I could not just get up and do....nothing.
So I got up and did a workout before going online to look for a job.
ANYWAY.
It's changed me.
I feel strong and healthy.
I'm confident with my body for the first time in my LIFE.
June 21, 2021 |
I'm looking at that vein in my arm lol |
I have increased my weights in the last week consistently and am using my 20lb for almost all shoulder and back exercises. It FEELS GOOD I TELL YA.
It's so crazy...because I've NEVER felt this confidence in my body before. And I feel like the confidence isn't just about the appearance, but how I feel. There will always be room for improvement, duh and I'm nowhere near where I think I can be. But I'm happy with my progress and I'm pumped that hard work really does pay off.
What I'm excited about too, is that I didn't have to stop doing my favorite things. I just added in more beneficial things to my life and adjusted some other things.
I still eat ice cream.
I even ate half a pint of Ben and Jerry's the other night after saying I'd only eat a couple of bites.
But you know what? It didn't ruin me.
Just like ONE DAY OF WORKING OUT WON'T MAKE ME.
So it's ok. I just won't do it every night.
I haven't worn a two-piece bathing suit since I went on my spring break in college. 15 years ago.
I was not in good shape at the time and definitely didn't work out. I was what you called "skinny-fat" (excellent term BTW).
I have completed 54 weeks of working out! This is the week we go on vacation, so I'm trying to do my best with maintaining healthy eating habits and working out while being really freaking busy.
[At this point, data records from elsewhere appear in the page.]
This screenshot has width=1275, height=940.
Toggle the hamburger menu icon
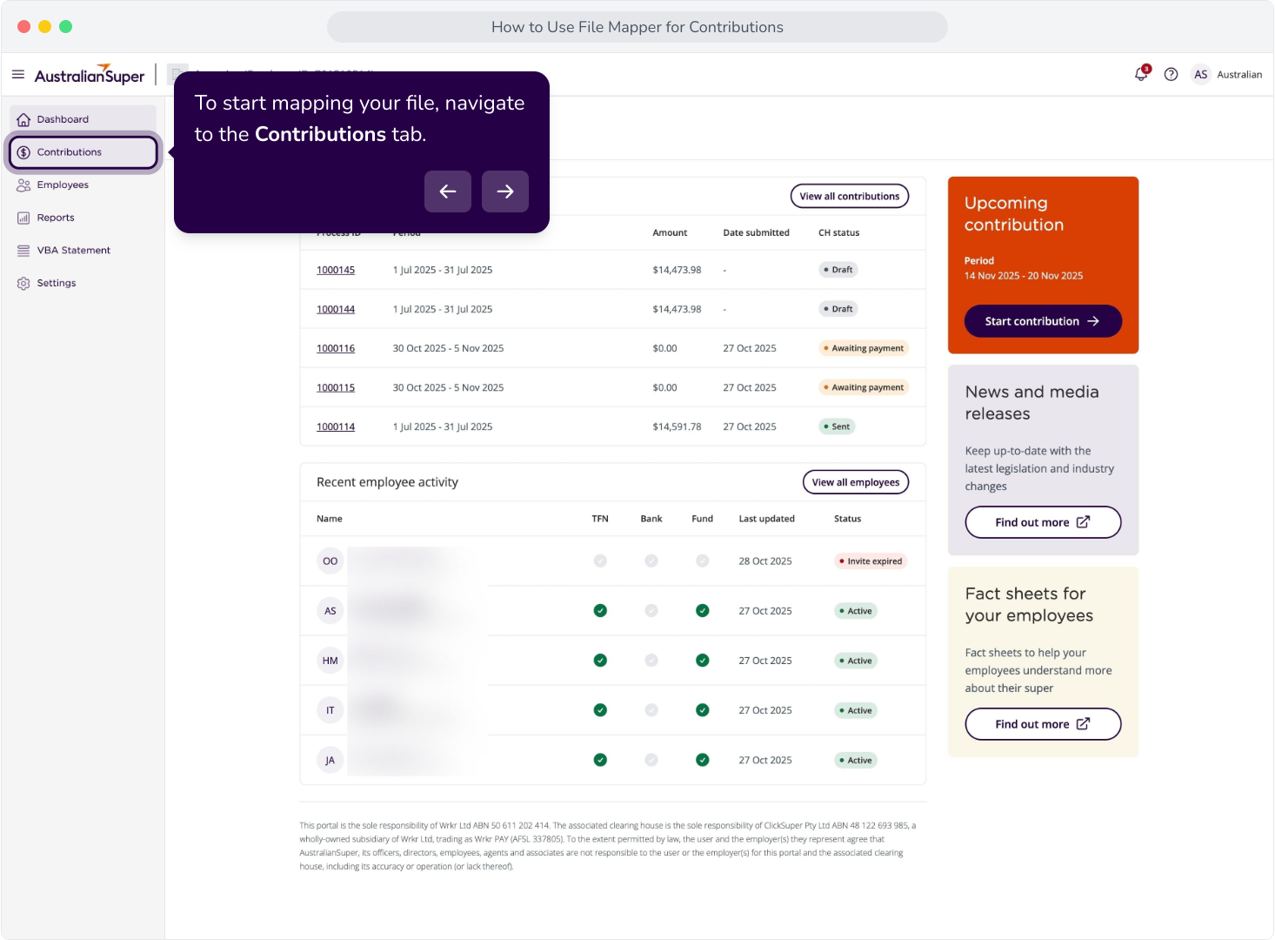click(x=17, y=75)
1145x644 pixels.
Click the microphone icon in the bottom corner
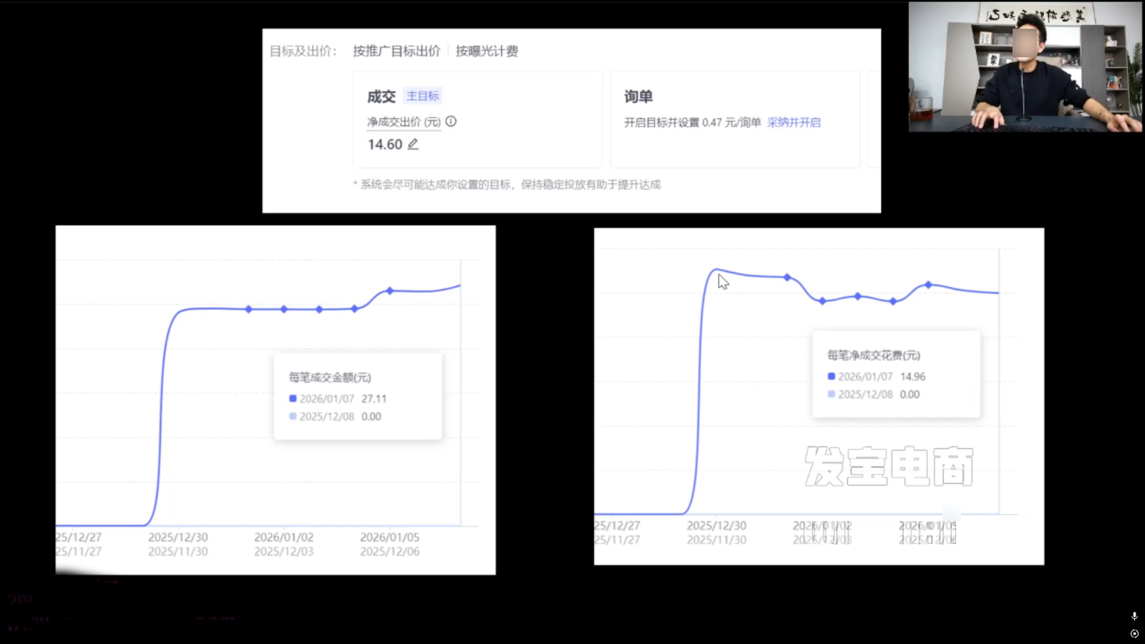(x=1134, y=616)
I'm really starting to see the definition in my arms and shoulders. I starting rotating in some ab workouts a couple weeks ago...and I am starting to see the difference.
I'm shocked at how my body has been able to perform for me and I'm seriously so excited about how I'm feeling these days. Plus, the fact that physically I look better than I ever have....that's just the bonus.
It's not that I want attention. That's not me (not in that sense anyway! I usually get attention because I'm just plain loud).
BUT, the confidence I feel in myself is immeasurable.
I was contemplating bringing my weights on vacation with me. But I think I'm going to pass.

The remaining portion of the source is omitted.